> Required action
Go over the entries and report the lines where the word "will" occurs.

[[ Data in this exercise open ]]

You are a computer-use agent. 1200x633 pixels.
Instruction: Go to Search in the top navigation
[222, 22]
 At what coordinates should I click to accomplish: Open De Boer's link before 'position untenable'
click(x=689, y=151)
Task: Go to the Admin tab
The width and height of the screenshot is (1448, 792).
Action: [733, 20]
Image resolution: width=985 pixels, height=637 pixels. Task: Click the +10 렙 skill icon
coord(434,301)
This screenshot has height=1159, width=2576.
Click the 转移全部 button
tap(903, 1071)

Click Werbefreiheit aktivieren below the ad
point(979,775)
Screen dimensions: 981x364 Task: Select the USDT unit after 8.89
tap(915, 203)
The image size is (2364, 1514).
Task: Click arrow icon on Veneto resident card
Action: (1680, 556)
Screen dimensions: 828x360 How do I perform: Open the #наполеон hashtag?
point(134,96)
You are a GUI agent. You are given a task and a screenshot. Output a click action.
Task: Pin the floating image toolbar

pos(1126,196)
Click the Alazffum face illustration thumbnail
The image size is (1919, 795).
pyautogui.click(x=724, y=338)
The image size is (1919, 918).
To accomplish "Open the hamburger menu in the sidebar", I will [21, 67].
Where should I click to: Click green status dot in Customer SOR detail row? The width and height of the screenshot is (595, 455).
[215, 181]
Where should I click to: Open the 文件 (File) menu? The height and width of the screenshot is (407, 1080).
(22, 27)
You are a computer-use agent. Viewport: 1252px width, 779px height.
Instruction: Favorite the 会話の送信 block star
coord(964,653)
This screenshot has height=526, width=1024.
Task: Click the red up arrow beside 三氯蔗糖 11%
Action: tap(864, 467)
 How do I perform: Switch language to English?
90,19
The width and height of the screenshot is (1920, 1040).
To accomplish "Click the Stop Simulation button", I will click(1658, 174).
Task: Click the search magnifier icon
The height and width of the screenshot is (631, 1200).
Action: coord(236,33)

[[ Data in this exercise closed ]]

> Response for this exercise
To accomplish "Open the hamburger menu in the sidebar", I will [21, 67].
To accomplish "Click the Stop Simulation button", I will click(1658, 174).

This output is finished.